INFO: Objective flux: 0.873921506968
INFO: Reactions at zero flux: 47/95
At the beginning of the output of psamm-model
commands information about
the model as well as information about simulation settings will be printed.
At the end of the output PSAMM will print the maximized flux of the designated
objective function. The rest of the output is a list of the reaction IDs in the
model along with their fluxes,
and the reaction equations represented with the compound names. This output is
human readable because the reactions equations are represented with the full
names of compound. It can be saved as a tab separated file that can be sorted
and analyzed quickly allowing for easy analysis and comparison between FBA in
different conditions.
By default, PSAMM fba will use the biomass function designated in the central
model file as the objective function. If the biomass tag is not defined in a
model.yaml
file or if you want to use a different reaction as the
objective function, you can simply specify it using the --objective
option.
For example to maximize the citrate synthase reactions, CS, the command would
be as follows:
(psamm-env) $ psamm-model fba --objective=CS
Flux balance analysis will be used throughout this tutorial as both a checking tool during model curation and an analysis tool. PSAMM allows you to easily integrate analysis tools like this into the various steps during model development.
Flux Variability Analysis¶
Another flux analysis tool that can be used in PSAMM is flux variability analysis. This analysis will maximize the objective function that is designated and provide a lower and upper bound of the various reactions in the model that would still allow the model to sustain the same objective function flux. This can provide insights into alternative pathways in the model and allow the identification of reactions that can vary in use.

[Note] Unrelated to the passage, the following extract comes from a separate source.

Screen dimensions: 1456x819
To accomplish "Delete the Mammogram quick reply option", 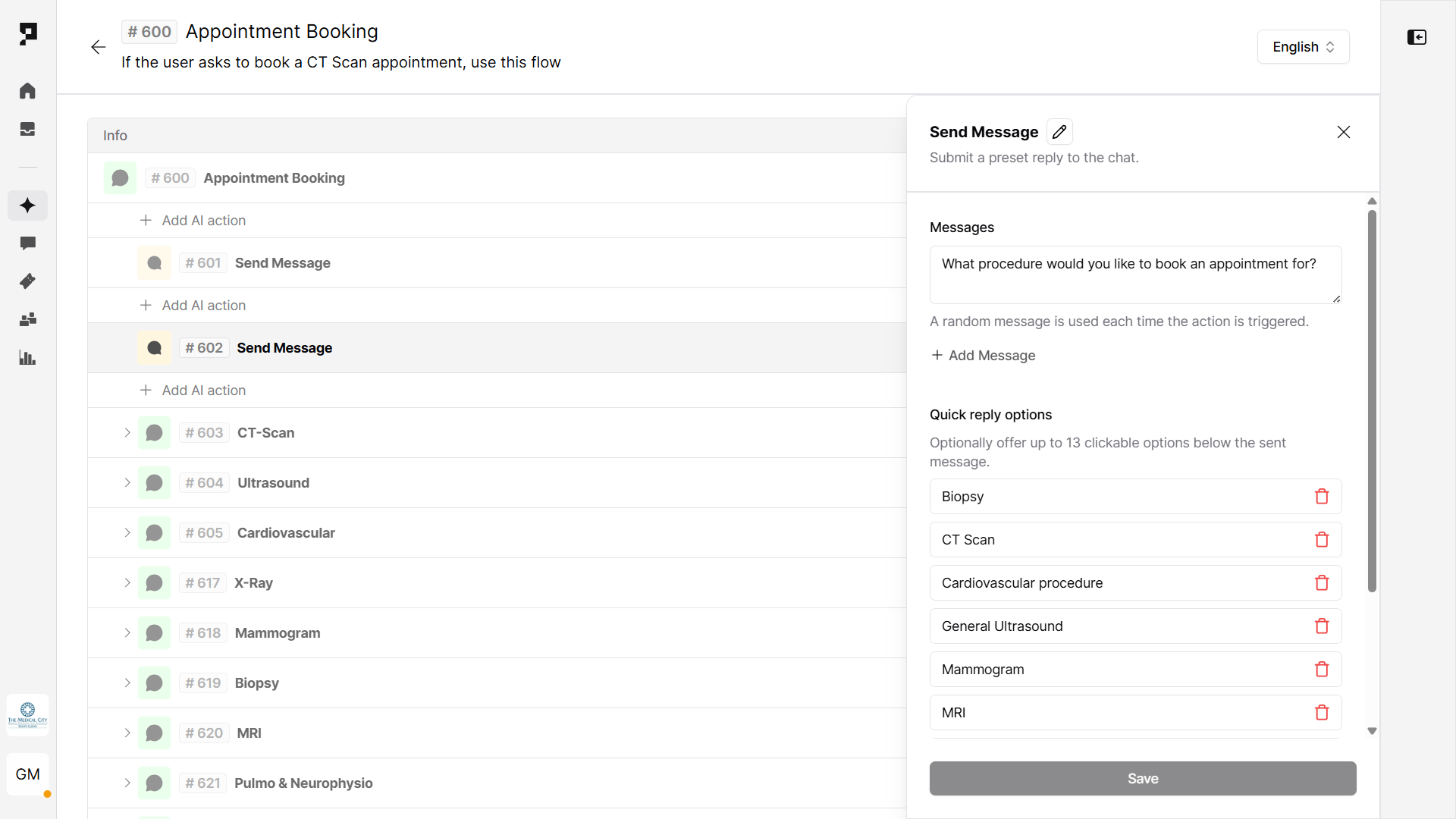I will pyautogui.click(x=1322, y=670).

To run FVA on the model use the following command:
(psamm-env) $ psamm-model fva
...
EX_pi_e -3.44906664664 -3.44906664664 |Phosphate[e]| <=>
EX_pyr_e -0.0 -0.0 |Pyruvate[e]| <=>
EX_succ_e -0.0 -0.0 |Succinate[e]| <=>
FBA 7.00227721609 7.00227721609 |D-Fructose-1-6-bisphosphate[c]| <=> |Dihydroxyacetone-phosphate[c]| + |Glyceraldehyde-3-phosphate[c]|
FBP 0.0 0.0 |D-Fructose-1-6-bisphosphate[c]| + |H2O[c]| => |D-Fructose-6-phosphate[c]| + |Phosphate[c]|
FORt2 0.0 0.0 |Formate[e]| + |H[e]| => |Formate[c]| + |H[c]|
...
The output shows the reaction IDs in the first column and then shows the lower bound of the flux, the upper bound of the flux, and the reaction equations. With the current conditions the flux is not variable through the equations in the model. It can be seen that the upper and lower bounds of each reaction are the same. If another carbon source was added in though it would allow for more reactions to be variable. For example if glucose was added into the media along with mannitol then the results might appear as follows:
EX_glc_e -10.0 -2.0 |D-Glucose[e]| <=>
EX_manni_e -9.0 -3.0 |Mannitol[e]| <=>
MANNIPTS 3.0 9.0 |Mannitol[e]| + |Phosphoenolpyruvate[c]| => |Mannitol 1-phosphate[c]| + |Pyruvate[c]|
GLCpts 2.0 10.0 |D-Glucose[e]| + |Phosphoenolpyruvate[c]| => |Pyruvate[c]| + |D-Glucose-6-phosphate[c]|
It can be seen that in this situation the lower and upper bounds of some reactions are different indicating that their flux can be variable. This indicates that there is some variability in the model as to how certain reactions can be used while still maintaining the same objective function flux.
Robustness Analysis¶
Robustness analysis can be used to analyze the model under varying conditions. Robustness analysis will maximize a designated reaction while varying the flux through another designated reaction. For example, you could vary the amount of oxygen present while trying to maximize the biomass production to see how the model responds to different oxygen supply. You can specify the number of steps that will be performed in the robustness as well as the reaction that will be varied during the steps.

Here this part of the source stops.